Orientation extraction and tracing of tubular structures in medical images are important quantitative tools for developing models of the heart both at the histological and cytological levels. The problems of detecting orientation and tracing tubular structures are closely related to a primal problem in processing: edge detection. This has motivated several efforts in the image processing and computer vision communities to introduce fast and robust algorithms. However, those algorithms have to deal with not only the image noise but also the complexity (intersection, bifurcation) of the structure. In this project, we consider the problem of extracting spatial orientation and tracing 2-D and 3-D tubular structures in medical images. Specifically, we aim at developing algorithms to analyze myofiber array orientation and track the 3-D Purkinje network in cardiac data.
This project utilizes a microscopic imaging modality known as lens-free imaging (LFI) for a variety of biomedical applications. Lens-free imaging is based on the principle of illuminating a specimen object with a coherent light source (such as from a laser or laser diode) and then recording the resulting diffraction pattern with an image sensor. One then reconstructs an image of the object by solving an inverse model of the light diffraction process. In this project we exploit various advantages of LFI combined with computer vision techniques for a variety of biomedical point-of-care applications.
Dynamical Systems
Spaces of linear dynamical systems and geometries on such spaces have been of interest from the early days of control theory. In this project we take a modern look at this topic for novel applications in pattern recognition in high-dimensional time-series data (e.g., video sequence data). Our goal is to develop theory and tools for performing statistical analysis on such spaces. We also revisit some traditional control problems using the tools we develop.
A system is considered to be hybrid if its dynamics can be described as both continuous and discrete. We characterize the observability properties of certain classes of hybrid systems called Jump Linear Systems. We consider both autonomous and non-autonomous linear hybrid systems in our research and derive conditions on the structural parameters of the constituent linear systems in order to uniquely recover continuous/discrete states of the system.
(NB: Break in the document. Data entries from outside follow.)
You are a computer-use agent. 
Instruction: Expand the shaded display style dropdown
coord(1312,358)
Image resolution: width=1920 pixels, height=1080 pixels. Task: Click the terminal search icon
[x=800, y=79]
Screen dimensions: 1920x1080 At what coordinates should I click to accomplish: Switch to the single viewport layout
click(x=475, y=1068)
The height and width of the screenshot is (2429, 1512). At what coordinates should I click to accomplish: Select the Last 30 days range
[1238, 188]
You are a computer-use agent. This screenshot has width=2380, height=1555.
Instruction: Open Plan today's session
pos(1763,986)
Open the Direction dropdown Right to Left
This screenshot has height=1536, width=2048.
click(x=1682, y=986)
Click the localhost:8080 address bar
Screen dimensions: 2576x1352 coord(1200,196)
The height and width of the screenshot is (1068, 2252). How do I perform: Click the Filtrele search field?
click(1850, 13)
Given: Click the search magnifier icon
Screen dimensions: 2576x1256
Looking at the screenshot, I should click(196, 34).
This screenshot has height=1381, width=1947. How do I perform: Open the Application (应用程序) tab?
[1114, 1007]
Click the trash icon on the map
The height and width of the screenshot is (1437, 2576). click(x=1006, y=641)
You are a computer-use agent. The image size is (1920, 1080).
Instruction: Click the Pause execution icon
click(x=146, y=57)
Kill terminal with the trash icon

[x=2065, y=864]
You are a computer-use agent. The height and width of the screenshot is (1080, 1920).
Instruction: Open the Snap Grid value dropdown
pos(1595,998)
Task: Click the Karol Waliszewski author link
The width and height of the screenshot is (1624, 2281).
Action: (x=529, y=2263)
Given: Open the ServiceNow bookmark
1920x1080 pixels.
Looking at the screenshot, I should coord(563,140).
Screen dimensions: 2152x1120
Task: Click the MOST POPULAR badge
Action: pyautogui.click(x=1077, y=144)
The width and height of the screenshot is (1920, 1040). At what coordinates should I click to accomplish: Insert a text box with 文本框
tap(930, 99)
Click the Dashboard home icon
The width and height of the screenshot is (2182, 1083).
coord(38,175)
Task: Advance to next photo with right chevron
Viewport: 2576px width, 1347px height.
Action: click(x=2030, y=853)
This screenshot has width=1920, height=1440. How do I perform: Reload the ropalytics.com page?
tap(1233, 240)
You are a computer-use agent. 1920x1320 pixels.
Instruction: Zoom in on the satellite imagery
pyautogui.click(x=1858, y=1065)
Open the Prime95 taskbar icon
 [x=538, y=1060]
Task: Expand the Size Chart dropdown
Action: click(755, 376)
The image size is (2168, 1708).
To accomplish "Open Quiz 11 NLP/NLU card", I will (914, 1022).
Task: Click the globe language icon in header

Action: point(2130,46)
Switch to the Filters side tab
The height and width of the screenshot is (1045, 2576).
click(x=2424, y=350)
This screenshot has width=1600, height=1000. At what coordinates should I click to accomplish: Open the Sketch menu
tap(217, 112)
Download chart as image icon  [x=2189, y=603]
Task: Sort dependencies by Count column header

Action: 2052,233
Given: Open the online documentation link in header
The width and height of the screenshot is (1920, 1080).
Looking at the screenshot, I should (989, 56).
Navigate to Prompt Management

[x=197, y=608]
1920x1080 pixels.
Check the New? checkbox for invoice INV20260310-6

Given the input-output data generated by a hybrid system, we propose algorithms to identify the number of discrete states, the hybrid state (continuous and discrete) and the model parameters associated with each state. Our research considers batch identification and recursive identification of linear Switched ARX systems (SARX). In contrast to most of the existing methods, we consider the challenging problem where neither the number of models nor the orders are known.